Passage for review Block Start
I would like to begin this paper with a confession: I believe in the reality of global warming.  But why do I believe that?

First, I cannot assess the phenomenon directly myself.  In fact, the only subjectively compelling evidence I've personally encountered for the phenomenon consists of the unusually warm winters in Pittsburgh from 1987 on — which is probably about the lousiest bit of evidence available.  My knowledge of better evidence is weak; I've not taken a chemistry class beyond high school, and while I've taken many graduate courses in mathematics and statistics (originally to compensate for linguistic incompetence and a language requirement), I have never checked out the details of the models themselves — and even if I could, I would have no way of assessing the validity of the data on which they are based.

What I have done is to trust authority.  I read articles summarizing the models in such sources as Science and Scientific American and American ScientistWhen the authors of these articles assure me that the models are coherent — and that recent evidence is confirming the models — I believe them, even though I have no direct knowledge of their data, their qualifications, or their veracity. I trust.

In addition, all my close personal friends, including the woman with whom I live, believe in the reality of global warming.  None, for example, has anything but anger and contempt for President Bush's half-hearted denial that it is real.  In my everyday interactions with these people when the topic of global warming comes up, none has ever suggested that I retain an "open mind, questioning all authority" and check out the evidence for myself.  In short, two critical factors in my acceptance that the evidence is "good" are authority and social consensus.

Now I would like to consider a belief that I don't hold: The reality of an after-life.  I regard the religious authorities who attest to its existence as, frankly, "silly," and very few of the people with whom I interact, including the woman with whom I live, believe in its reality.  None has ever suggested that I adopt an "open mind, questioning all authority" and examine the evidence for an after-life on my own.

Moreover, just as in global warming (Pittsburgh is getting hotter in the winter), I find ersatz evidence of my own experience compelling.  People to whom I have been close who suffer severe neurological impairment from such conditions as Alzheimer's appear to me to be partially non-existent, as people; the inference that when their brain totally shuts down their personal qualities will be totally non-existent is compelling.  Further, my own "near death" experience (or was it just an ether dream?) was nothing like the ones reported by Kübler-Ross.  Every feeling of "losing" something valuable I have ever experienced before or after in my life was "rolled into one," although I didn't know what I was losing.  The universe itself was simultaneously disintegrating and contracting to a single point.  I kept screaming "There's such a thing as life," although I didn't know what the words meant.  A committed theologian would dismiss both my interpretations of what has happened to others and my own experience as totally irrelevant to the reality on being resurrected from the dead and judged by God.
Passage for review Block End
Exercise prompt>
For each statement, say yes or no to whether it agrees with the essay on belief above, and quote the words of the essay that decide it. (a) The author has taken chemistry classes beyond high school. (b) The woman with whom the author lives believes in the reality of global warming. (c) The author's near-death experience resembled those reported by Kübler-Ross.
Data Block Start
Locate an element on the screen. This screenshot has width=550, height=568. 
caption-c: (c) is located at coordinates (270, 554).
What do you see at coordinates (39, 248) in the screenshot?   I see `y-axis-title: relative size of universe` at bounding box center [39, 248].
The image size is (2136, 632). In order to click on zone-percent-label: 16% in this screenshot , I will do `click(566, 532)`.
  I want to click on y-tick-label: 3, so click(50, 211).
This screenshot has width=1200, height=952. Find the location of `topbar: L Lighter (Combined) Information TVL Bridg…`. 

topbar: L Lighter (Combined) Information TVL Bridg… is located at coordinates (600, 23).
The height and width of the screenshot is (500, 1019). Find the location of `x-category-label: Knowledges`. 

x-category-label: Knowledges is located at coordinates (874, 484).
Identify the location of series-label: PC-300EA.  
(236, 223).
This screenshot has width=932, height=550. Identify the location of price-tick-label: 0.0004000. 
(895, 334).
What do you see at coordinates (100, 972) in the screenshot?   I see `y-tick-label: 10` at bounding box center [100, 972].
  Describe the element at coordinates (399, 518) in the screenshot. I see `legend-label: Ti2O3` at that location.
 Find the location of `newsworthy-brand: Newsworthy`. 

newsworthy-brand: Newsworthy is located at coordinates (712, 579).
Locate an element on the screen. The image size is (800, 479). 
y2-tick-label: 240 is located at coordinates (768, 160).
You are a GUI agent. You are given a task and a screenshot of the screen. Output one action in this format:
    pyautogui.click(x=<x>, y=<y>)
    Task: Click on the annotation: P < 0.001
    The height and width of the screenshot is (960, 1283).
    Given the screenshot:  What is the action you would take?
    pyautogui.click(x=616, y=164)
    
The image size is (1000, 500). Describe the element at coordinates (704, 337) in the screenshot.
Data Block End
Exercise response>
(a) No: "I've not taken a chemistry class beyond high school"
(b) Yes: "all my close personal friends, including the woman with whom I live, believe in the reality of global warming"
(c) No: "was nothing like the ones reported by Kübler-Ross"